Eric stayed in the threshold to give the Shessel a few extra centimeters to get past him. He folded his arms respectfully as they threaded their way by and received a slow nod in return.
It never ceased to amaze Eric how much easier it had been to make himself learn the Shessel's courtesies than it had been to learn the ways of the other humans around him. The Shessel looked so different, it was easy to accept that their manners would be unlike anything he knew, but the other humans…in spite of the spectrum of colors and shapes they wore, they had looked so much like the People, he had expected them to act, in most ways, like the People.
Actually, he had expected them to be a bit more barbaric, having never lived under the laws of the Nameless Powers.
Eric felt his mouth bend into a small smile as he remembered his own naivete. He'd never even considered they might have separate names for themselves. In the Realm, they had just been "the Skymen."

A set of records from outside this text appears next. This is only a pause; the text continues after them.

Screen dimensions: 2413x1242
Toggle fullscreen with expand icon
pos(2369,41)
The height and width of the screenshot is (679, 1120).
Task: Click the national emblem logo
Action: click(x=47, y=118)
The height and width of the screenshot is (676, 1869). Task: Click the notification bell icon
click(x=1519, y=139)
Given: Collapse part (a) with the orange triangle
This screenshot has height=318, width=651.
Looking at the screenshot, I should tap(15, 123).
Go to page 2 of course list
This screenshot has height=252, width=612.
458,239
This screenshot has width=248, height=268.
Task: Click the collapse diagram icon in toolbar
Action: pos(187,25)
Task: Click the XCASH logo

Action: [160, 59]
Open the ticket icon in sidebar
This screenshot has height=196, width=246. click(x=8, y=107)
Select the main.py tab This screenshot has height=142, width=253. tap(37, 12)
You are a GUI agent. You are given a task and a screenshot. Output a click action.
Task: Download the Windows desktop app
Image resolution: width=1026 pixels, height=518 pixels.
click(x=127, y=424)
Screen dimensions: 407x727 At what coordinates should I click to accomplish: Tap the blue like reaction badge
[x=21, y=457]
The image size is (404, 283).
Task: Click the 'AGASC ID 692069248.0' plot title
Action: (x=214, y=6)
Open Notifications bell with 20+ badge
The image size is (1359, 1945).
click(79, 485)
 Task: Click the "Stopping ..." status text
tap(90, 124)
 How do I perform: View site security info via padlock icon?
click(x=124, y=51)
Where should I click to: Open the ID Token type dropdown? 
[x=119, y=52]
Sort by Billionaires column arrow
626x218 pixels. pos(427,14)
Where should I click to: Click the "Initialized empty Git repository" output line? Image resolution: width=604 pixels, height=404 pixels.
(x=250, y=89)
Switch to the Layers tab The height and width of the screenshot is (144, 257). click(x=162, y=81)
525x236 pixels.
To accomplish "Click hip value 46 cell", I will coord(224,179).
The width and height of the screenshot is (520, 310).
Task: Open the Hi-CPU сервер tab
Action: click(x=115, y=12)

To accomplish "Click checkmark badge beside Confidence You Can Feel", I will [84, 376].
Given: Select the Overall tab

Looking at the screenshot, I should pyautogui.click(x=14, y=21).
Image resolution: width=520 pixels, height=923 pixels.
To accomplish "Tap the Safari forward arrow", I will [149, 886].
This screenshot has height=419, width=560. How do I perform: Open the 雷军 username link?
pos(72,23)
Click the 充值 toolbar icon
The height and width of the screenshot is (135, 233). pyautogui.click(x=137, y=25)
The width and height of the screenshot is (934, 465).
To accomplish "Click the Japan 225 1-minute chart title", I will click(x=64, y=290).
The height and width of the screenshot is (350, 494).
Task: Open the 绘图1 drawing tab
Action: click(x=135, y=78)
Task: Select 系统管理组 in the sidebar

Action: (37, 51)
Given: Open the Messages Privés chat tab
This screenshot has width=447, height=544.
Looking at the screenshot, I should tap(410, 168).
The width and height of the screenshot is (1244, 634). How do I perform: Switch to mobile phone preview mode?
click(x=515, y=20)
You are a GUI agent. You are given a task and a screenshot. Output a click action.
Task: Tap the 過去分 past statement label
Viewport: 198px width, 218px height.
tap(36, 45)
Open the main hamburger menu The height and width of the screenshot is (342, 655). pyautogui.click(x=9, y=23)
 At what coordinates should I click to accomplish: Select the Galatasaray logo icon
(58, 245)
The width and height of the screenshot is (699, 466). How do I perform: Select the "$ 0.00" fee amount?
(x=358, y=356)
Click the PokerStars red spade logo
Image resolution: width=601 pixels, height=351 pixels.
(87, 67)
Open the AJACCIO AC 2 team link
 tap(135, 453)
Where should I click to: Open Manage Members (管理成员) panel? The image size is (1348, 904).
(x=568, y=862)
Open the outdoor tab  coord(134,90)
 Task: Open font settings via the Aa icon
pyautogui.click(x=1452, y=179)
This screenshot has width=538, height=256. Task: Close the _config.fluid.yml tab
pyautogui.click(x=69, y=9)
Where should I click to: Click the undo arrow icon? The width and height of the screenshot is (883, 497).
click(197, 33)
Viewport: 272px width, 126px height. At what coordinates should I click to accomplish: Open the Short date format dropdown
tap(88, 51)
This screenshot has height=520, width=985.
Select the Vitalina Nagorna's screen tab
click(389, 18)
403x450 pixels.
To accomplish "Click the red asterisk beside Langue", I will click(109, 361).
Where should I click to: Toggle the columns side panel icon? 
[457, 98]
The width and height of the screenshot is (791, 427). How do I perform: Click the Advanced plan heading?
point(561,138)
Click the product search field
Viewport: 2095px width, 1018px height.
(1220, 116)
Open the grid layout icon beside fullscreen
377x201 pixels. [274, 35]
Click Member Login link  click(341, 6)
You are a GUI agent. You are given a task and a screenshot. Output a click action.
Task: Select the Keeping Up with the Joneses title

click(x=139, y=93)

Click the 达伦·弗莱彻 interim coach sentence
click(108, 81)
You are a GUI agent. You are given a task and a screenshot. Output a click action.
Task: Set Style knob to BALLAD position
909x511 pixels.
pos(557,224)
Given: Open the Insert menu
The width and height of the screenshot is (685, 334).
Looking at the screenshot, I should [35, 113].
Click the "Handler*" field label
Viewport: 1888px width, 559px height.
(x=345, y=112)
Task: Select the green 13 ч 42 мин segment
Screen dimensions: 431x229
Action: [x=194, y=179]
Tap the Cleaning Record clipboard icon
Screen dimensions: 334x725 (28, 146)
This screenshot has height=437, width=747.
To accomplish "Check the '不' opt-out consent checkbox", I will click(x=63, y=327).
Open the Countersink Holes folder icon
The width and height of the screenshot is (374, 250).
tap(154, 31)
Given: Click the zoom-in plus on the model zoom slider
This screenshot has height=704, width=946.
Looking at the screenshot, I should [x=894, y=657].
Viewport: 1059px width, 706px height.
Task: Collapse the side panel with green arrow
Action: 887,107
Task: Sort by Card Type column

"Coming through!" Eric called, and the shifting crowd gave ground reluctantly. He shouldered his way between a pair of cold climate women in jumpsuits and a gowned and veiled man who was at least ten centimeters taller than he was. At last, he reached the transport track.
A thick crowd milled around a cylindrical kiosk that supported a screen posting the transport schedule. The snatches of conversation that Eric made out did not sound happy. He soon saw why. One of the four-seater "mini-boxes" waited near the kiosk, blocking the track. The screen on its door read RESERVED. Until the box moved, no public transport could use the track.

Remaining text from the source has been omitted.